しかし、その一方で、「ドイツ関税同盟」以来の少数国間での貿易協定も併存、拡大していました。そこで、GATTの第24条にFTAも認める規定が盛り込まれたのです。因みに、EU(欧州連合)の前身であるEECやECもそうした範疇に含まれます。したがって、現在の世界経済の大きな枠組みは、世界各国が一緒になって貿易拡大を目指すWTOの流れと、特定の国々の間で貿易拡大を目指すFTAの流れという、2つの流れで進んでいるのです。

とくに、ここにきてFTAの流れが加速しています。水量(=締結されたFTAの数)も増しています。世界各国の交渉を同時にまとめること(WTOでの対応を進めること)が容易でないうえ、主要国がFTAの締結を競い合い、自国を中心とした貿易ネットワークを形成しようとしているからです。かつてのブロック化の轍(てつ)を踏まないように注意しなくてはなりませんが、FTAの流れには逆って泳ぐことは難しい状況になっています。

日本も昨年、シンガポールとの間で初めてFTAを締結しました。中国が積極的にFTA締結を進めていることなどもあって、アジアでもFTAに関する主導権争いが激しさを増しています。今後の日本経済の舵取りにとって、FTAにどのような姿勢で臨むかが重要なポイントになってきました。

2.FTAの注意事項:2つのリスク

さて、どんな政策でもメリット(長所)とデメリット(短所)があります。FTAの場合、メリットはFTAを締結した国と国の間(域内)で貿易が活発になることです。しかし、その一方で、FTAを締結する以前は、その他の国(域外)から輸入していたモノが、締結後は域内の国から輸入することになるという現象が発生します。それは、FTA締結国に対しては、関税がなくなったり、低くなったりするからです。

国民(消費者)にとっては、どこから輸入しても同じように感じられるかもしれません。しかし、関税の優遇分だけ、実は今までよりも高いモノ、品質が悪いモノに代替されるリスクがあります。必ずそうなると言っているのではありません。あくまでリスク(=そうなる危険性)があるということです。

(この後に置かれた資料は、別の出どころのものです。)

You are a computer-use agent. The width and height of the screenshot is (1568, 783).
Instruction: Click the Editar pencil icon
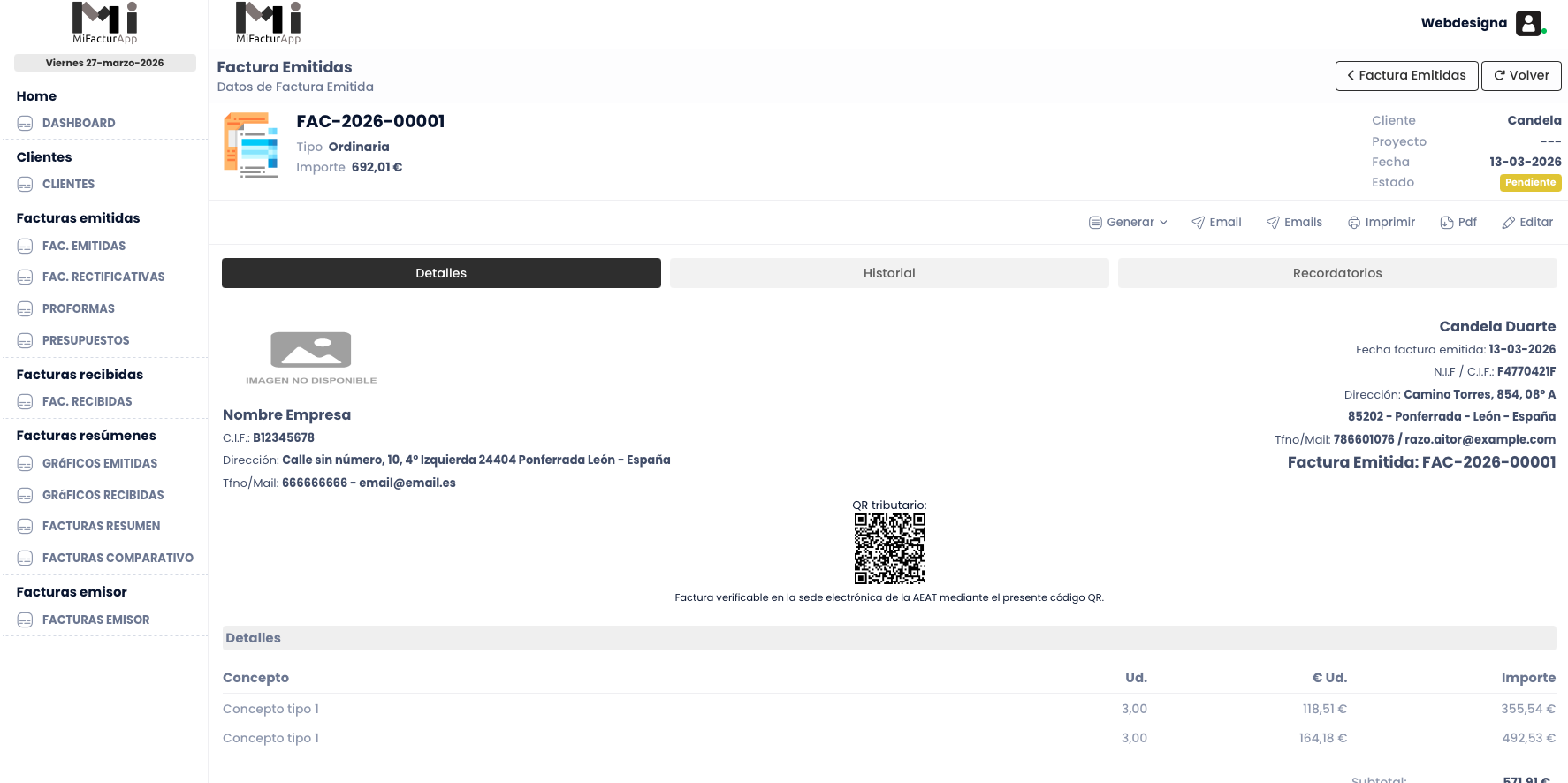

第2のリスクは「スパゲティ・ボウル現象」です。スパゲティとは、あの食べるスパゲティのことです。FTAは、その締結国や内容がバラバラです。統一することも可能かもしれませんが、そうなるとWTOと差がなくなります。FTAの数が増えていくと、様々な内容の貿易ルールが乱立するリスクがあると言えるでしょう。例外やルールが入り乱れて、グチャグチャの状況になって貿易政策が行き詰まることを「スパゲティ・ボウル現象」と言います。コロンビア大学のバグワティ教授が命名しました。

リスクがあるからFTAには後ろ向きになるべきだと申し上げているのではありません。リスクを十分に認識したうえで、リスクが現実のものとならないような政策運営が必要だと考えています。

3.FTAの構造問題:2つのハードル

リスクが現実のものとならない場合でも、FTAを進めていくうえでは2つの将来的な課題があります。超えなくてはならないハードルと言ってもいいでしょう。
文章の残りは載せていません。